For its 80th anniversary, this French site that builds monstrous 320‑tonne engines is getting a “nice gift” from its German owner Everllence

On France’s Atlantic seaboard, an old engine works once synonymous with brute diesel muscle is quietly positioning itself for a new industrial chapter.

In Saint-Nazaire, a long-established manufacturing site is being reshaped into a strategic pillar for nuclear safety, cleaner shipping and next‑generation biofuels. Its German owner, Everllence (previously MAN Energy Solutions), is marking the plant’s 80th anniversary with fresh capital, new contracts and an overhaul of both production areas and office space.

From diesel icon to Everllence Saint-Nazaire’s new role

The site’s roots go back to 1946 with the founding of S.E.M.T., the Company for the Study of Thermal Machines. From the post‑war expansion through to the mid‑2000s, the brand became a benchmark for high‑power diesel engines used in ships and power generation-built in Saint‑Nazaire on the Atlantic coast.

Although S.E.M.T. ceased to exist as a standalone company in 2006, the know‑how and industrial capability did not disappear.

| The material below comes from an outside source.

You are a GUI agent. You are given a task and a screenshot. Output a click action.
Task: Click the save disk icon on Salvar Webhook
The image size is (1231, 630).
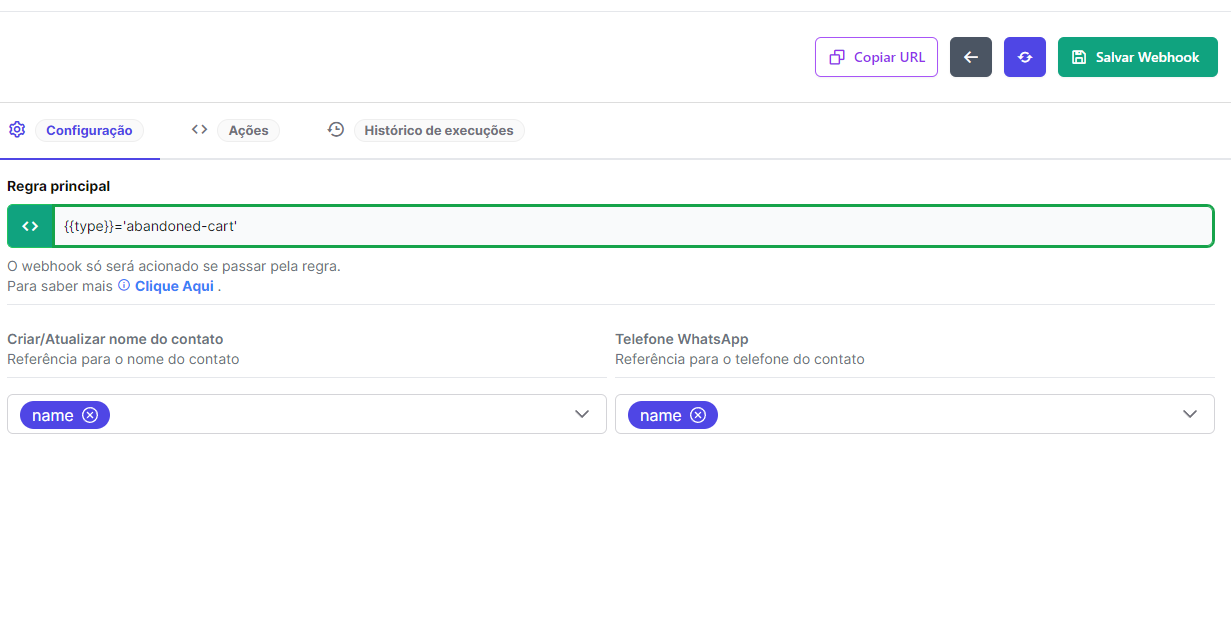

Now under Everllence, the factory still produces engines so large that they are shipped directly from a dedicated quay.

By 2026, the plant employs around 600 people and produces enormous four‑stroke engines weighing up to 320 tonnes each. To celebrate 80 years of operations, Everllence is preparing what site leaders describe as a “nice gift”: a major investment push, a stronger order book, and a comprehensive modernisation of workshops and offices.

Everllence is targeting roughly 40% growth at Saint‑Nazaire by 2028, fuelled by rising demand for nuclear safety equipment and cleaner maritime propulsion.

Nuclear growth: engines designed for the worst day imaginable

Emergency power when the grid fails

Within a nuclear power station, Everllence’s engines are not there to drive the main turbines. Their purpose is less visible-but vital: they provide the final layer of resilience if external electricity supply is lost.

These large units are used as:

• emergency diesel generators,
• backup power systems,
• independent electricity sources if the external network collapses.

If a station loses normal power, the engines must start automatically within seconds, keeping essential systems operating, including:

• reactor cooling systems,
• safety pumps,
• control and monitoring equipment.

They are engineered for the scenario no operator ever wants to face: a major grid failure or serious incident where minutes matter. That requirement drives extreme standards for reliability, redundancy and the ability to run for hours-or even days-under heavy load and stressful conditions.

Everllence’s timing in reinforcing Saint‑Nazaire is deliberate. The International Atomic Energy Agency (IAEA) forecasts that global nuclear capacity could rise from about 377 gigawatts today to nearly 1,000 gigawatts by 2050. New reactors, life‑extension programmes and small modular reactors all increase demand for ultra‑reliable emergency power systems.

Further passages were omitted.